**Directions**
Only the lines from the one containing "Task: Click the large red downward arrowhead" through the last line of the data below belong in your answer, copied exactly and without pictures.

**Information provided**
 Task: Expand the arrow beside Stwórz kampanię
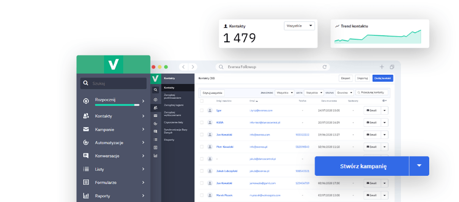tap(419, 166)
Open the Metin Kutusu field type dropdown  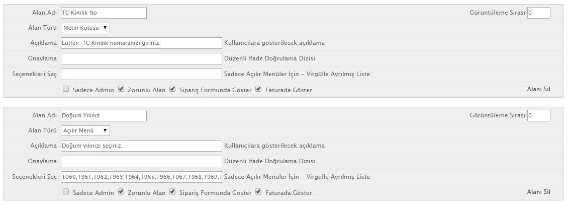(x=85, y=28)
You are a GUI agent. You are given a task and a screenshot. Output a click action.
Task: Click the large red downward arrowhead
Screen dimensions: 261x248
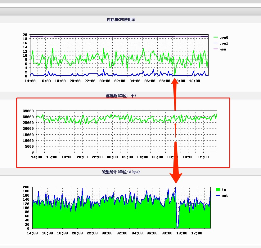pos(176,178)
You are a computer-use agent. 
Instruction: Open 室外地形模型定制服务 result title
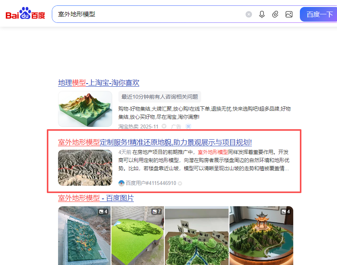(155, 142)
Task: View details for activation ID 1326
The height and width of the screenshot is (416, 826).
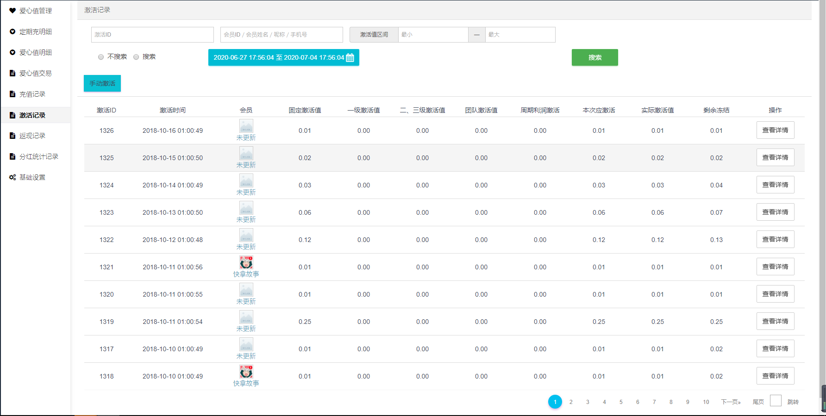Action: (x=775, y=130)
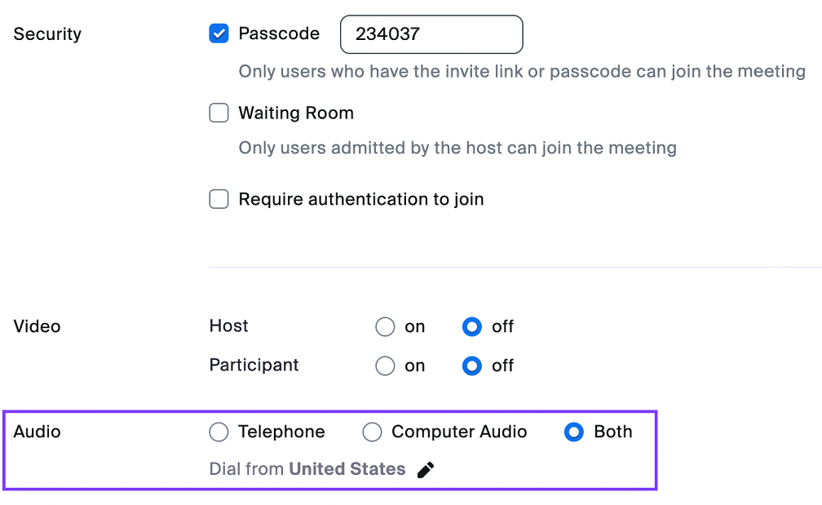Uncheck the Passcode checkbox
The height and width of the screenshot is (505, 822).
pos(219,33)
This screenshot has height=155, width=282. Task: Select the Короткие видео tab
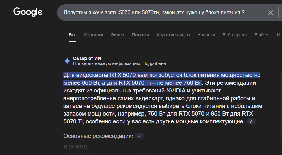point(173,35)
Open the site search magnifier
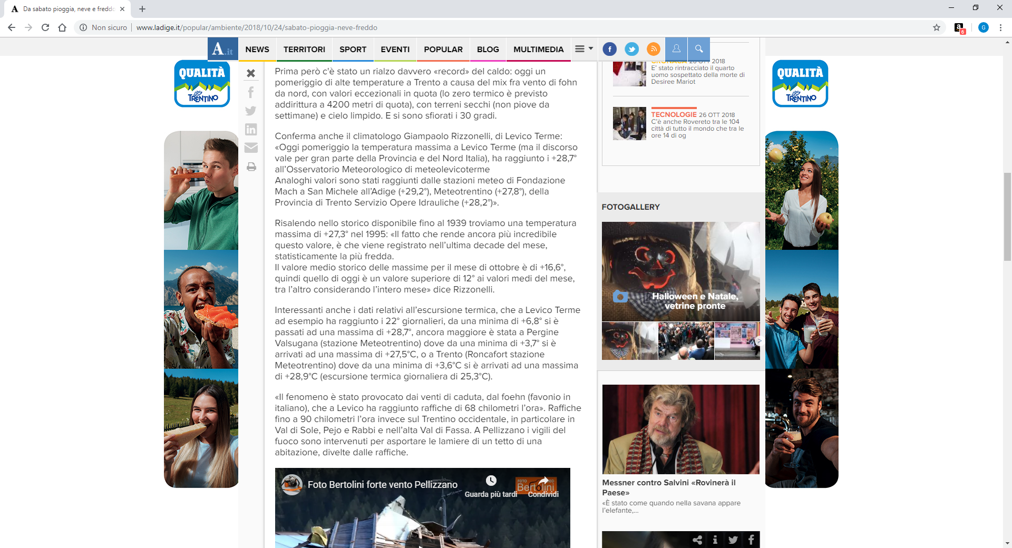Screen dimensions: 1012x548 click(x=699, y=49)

**Problem solution**
Task: Click the large red downward arrowhead
Screen dimensions: 261x248
pos(176,178)
You are a computer-use agent. 
Instruction: Open 室外地形模型定制服务 result title
(155, 142)
Task: View details for activation ID 1326
The height and width of the screenshot is (416, 826).
Action: (x=775, y=130)
Uncheck the Passcode checkbox
The height and width of the screenshot is (505, 822).
pos(219,33)
This screenshot has height=155, width=282. Task: Select the Короткие видео tab
point(173,35)
Open the site search magnifier
Screen dimensions: 1012x548 click(x=699, y=49)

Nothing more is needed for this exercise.